First Author  Shen M Year  2017
Journal  J Mol Cell Cardiol Volume  103
Pages  11-21 PubMed ID  27993561
Mgi Jnum  J:251574 Mgi Id  MGI:6102741
Doi  10.1016/j.yjmcc.2016.12.001 Citation  Shen M, et al. (2017) Loss of smooth muscle cell disintegrin and metalloproteinase 17 transiently suppresses angiotensin II-induced hypertension and end-organ damage. J Mol Cell Cardiol 103:11-21
abstractText  Hypertension is associated with hypertrophy and hyperplasia of smooth muscle cells (SMCs). Disintegrin and metalloproteinase 17 (ADAM17) is a membrane-bound enzyme reported to mediate SMC hypertrophy through activation of epidermal growth factor receptor (EGFR). We investigated the role of ADAM17 in Ang II-induced hypertension and end-organ damage. VSMC was isolated from mice with intact ADAM17 expression (Adam17(f/f)) or lacking ADAM17 in the SMC (Adam17(f/f)/Cre(Sm22)). Human VSMCs were isolated from the aorta of donors, and ADAM17 deletion was achieved by siRNA transfection. Ang II suppressed proliferation and migration of Adam17-deficient SMCs, but did not affect apoptosis (mouse and human), this was associated with reduced activation of EGFR and Erk1/2 signaling. Adam17(f/f)/Cre(Sm22) and littermate Adam17(f/f) mice received saline or Ang II (Alzet pumps, 1.5mg/kg/d; 2 or 4weeks).

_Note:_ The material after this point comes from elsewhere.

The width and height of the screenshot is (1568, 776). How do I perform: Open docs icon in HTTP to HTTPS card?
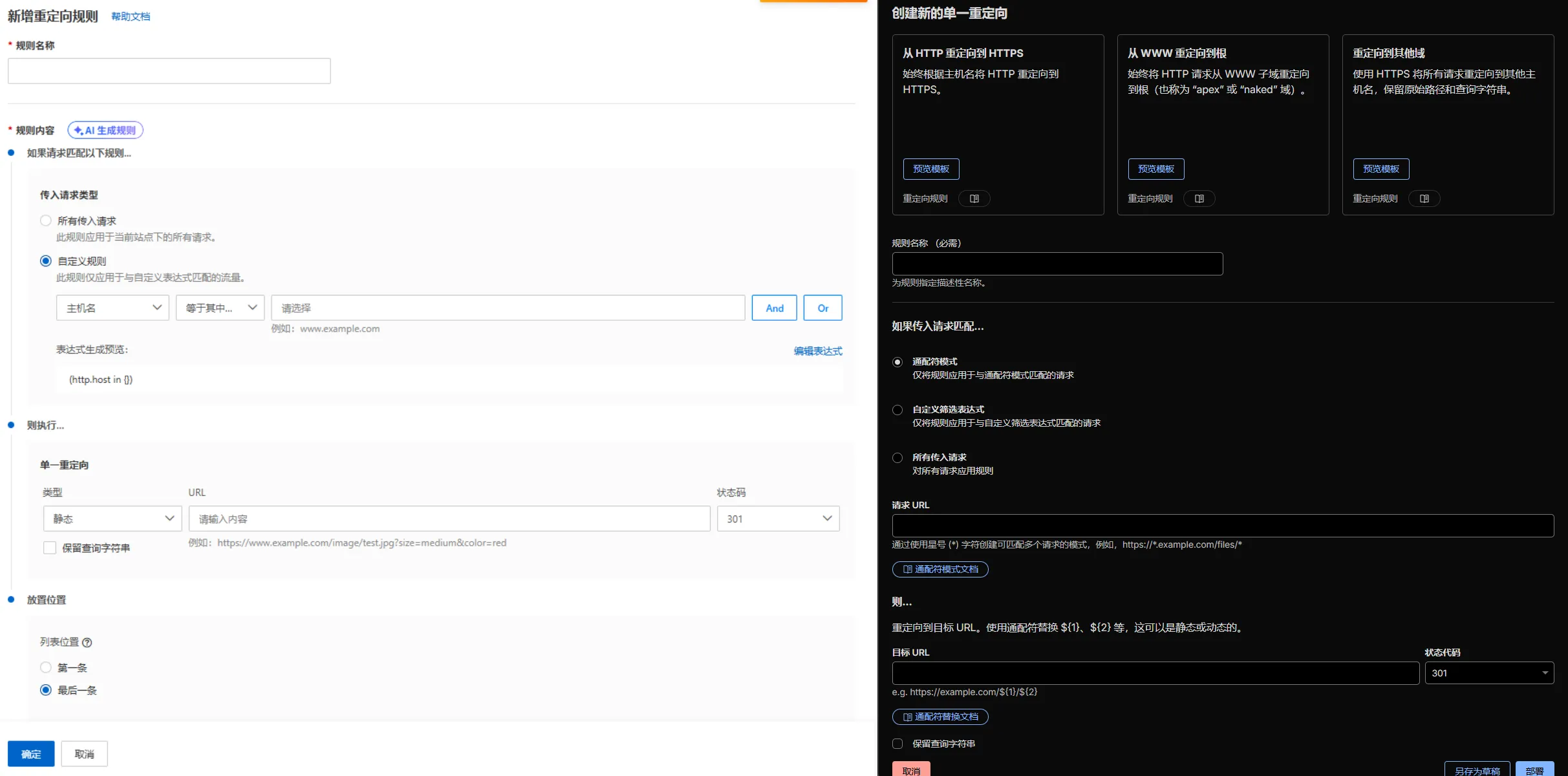(x=974, y=199)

Daily blood pressure measurement in conscious mice (telemetry) showed suppressed hypertension in Adam17(f/f)/Cre(Sm22) mice during the first week of Ang II infusion, but by the second week, it become comparable to that in Adam17(f/f) mice. EGFR activation remained suppressed in Adam17(f/f)/Cre(Sm22)-Ang II arteries. Ex vivo vascular function and compliance assessed in mesenteric arteries were comparable between genotypes. Consistent with the transient protection against Ang II-induced hypertension, Adam17(f/f)/Cre(Sm22) mice exhibited significantly lower cardiac hypertrophy and fibrosis, and renal fibrosis at 2weeks post-Ang II, however this protection was abolished by the fourth week of Ang II infusion. In conclusion, while Adam17-deficiency suppresses Ang II-induced SMC remodeling in vitro, in vivo Adam17-deficiency provides only a transient protective effect against Ang II-mediated hypertension and end-organ damage.